When looking for the right gift for loved ones, many consumers wish to do good – not only for their loved ones but beyond. Retailers are well advised to carefully consider so-called green marketing claims like "green," "sustainable," 'earth-friendly," "carbon neutral," "ozone friendly," "renewable," "recyclable," "ecological," "organic," "clean," and "locally sourced."

Regulators around the world have recognized the need to address misleading claims. In view of the immense effect of green marketing, stringent requirements apply in a number of countries – aiming to restrict green washing, i.e. unsubstantiated or misleading corporate environmental claims.

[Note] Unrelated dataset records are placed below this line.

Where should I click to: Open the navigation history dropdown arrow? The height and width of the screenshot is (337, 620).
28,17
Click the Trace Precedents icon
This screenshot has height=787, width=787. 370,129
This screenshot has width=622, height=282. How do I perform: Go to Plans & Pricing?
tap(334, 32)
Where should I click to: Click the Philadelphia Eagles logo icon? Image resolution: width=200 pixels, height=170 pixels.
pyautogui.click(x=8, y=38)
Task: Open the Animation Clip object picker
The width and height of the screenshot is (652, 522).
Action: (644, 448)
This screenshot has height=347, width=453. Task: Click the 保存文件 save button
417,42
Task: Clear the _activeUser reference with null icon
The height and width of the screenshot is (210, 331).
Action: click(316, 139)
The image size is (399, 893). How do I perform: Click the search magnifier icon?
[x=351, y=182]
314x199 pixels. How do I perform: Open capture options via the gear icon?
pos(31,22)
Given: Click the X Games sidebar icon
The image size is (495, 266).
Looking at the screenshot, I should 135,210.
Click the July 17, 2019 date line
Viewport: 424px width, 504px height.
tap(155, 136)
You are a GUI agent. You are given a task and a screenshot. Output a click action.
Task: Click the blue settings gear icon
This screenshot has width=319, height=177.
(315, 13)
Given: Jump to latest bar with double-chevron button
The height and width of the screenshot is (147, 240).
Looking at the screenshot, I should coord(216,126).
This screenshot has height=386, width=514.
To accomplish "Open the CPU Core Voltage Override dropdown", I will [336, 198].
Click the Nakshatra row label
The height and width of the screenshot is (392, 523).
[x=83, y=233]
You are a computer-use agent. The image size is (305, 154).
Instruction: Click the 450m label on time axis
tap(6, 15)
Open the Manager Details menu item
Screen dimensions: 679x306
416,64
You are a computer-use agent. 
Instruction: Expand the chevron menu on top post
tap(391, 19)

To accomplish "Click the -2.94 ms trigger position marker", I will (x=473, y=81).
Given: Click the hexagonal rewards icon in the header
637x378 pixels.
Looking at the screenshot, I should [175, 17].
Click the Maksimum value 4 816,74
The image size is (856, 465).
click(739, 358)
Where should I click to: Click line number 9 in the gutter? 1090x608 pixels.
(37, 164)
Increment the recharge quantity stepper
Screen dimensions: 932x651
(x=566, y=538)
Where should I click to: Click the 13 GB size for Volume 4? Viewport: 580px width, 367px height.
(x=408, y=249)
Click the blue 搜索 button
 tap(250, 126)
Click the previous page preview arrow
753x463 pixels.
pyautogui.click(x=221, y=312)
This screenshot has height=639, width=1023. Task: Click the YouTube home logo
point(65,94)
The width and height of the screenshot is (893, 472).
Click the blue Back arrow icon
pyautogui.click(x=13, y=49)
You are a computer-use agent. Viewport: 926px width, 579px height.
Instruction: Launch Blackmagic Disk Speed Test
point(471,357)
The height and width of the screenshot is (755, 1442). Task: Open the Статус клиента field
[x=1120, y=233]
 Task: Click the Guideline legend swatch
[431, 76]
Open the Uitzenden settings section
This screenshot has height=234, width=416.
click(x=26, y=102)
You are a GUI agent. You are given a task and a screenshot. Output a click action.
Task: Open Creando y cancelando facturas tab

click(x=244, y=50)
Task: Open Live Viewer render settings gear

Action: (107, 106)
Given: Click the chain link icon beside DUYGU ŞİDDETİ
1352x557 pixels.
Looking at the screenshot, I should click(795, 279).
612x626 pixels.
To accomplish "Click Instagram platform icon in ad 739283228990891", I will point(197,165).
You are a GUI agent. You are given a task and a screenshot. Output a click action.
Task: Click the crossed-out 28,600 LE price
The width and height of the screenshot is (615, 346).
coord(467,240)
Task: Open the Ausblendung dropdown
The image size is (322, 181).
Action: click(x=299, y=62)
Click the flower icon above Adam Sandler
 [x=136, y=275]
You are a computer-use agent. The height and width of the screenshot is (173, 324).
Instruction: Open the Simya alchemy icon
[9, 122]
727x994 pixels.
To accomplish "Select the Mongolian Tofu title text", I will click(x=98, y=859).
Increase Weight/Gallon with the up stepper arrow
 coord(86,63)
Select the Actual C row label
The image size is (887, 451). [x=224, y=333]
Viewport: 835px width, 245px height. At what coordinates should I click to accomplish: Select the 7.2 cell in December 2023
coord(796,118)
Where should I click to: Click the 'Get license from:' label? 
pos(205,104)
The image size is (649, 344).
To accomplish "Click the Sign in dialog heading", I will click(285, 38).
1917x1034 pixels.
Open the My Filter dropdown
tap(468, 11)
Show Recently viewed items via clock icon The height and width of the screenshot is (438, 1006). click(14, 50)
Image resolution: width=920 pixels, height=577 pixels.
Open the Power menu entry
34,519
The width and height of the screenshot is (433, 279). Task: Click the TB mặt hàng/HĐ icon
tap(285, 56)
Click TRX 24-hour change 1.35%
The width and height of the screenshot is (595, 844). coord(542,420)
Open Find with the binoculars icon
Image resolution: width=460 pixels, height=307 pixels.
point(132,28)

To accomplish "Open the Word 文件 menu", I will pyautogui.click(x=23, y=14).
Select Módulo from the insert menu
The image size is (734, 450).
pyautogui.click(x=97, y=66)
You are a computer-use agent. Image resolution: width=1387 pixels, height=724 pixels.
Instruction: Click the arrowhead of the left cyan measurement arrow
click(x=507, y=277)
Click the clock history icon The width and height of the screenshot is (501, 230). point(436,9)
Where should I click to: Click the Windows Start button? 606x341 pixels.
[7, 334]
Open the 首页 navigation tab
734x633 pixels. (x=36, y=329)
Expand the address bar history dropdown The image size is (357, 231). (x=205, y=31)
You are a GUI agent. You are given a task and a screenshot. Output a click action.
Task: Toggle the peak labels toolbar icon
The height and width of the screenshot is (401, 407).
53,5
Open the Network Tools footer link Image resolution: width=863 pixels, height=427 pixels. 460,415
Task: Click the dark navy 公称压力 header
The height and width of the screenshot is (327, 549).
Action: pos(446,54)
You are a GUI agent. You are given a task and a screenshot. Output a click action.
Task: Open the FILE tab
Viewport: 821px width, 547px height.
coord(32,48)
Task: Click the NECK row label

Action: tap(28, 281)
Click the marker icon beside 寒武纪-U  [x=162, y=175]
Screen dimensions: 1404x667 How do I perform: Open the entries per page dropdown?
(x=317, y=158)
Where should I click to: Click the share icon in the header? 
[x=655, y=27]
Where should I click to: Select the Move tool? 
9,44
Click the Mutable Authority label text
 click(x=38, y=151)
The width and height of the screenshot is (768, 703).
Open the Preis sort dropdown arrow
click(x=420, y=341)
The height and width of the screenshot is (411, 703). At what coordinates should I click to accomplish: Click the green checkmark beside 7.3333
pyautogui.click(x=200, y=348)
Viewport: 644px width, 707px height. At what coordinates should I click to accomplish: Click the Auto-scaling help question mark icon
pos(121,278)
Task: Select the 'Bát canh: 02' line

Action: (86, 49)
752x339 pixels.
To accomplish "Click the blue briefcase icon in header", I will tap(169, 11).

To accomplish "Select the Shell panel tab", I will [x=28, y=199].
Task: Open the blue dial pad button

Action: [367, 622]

Where there is not always and not even regularly a statutory framework for green marketing, internationally recognized standards – such as ISO 14064, the Greenhouse Gas Protocol or the British Standards Institution's Publicly Available Specification (PAS) 2050 for the assessment of the life cycle greenhouse gas emissions – can give guidance. When referring to such internationally recognized standards their proper and coherent application should be ensured.

Christiane Alpers, Senior Associate, Hamburg

Crunch time in the retail industry

The relationship between retailers and suppliers in the busiest time of the year can be tricky. On the one hand, both parties want to cooperate smoothly to make the year a great success. On the other hand, there are intense negotiations over the contract and commercial conditions for the next fiscal year. Clashes of interest are inevitable. In addition to careful economic considerations, it is crucial to know the legal issues around supply relationships in the retail industry. What are the rights and remedies in the case of supply shortages? Where are the boundaries between hard bargaining and unfair trade practices? When are de-listings and delivery boycotts permissible?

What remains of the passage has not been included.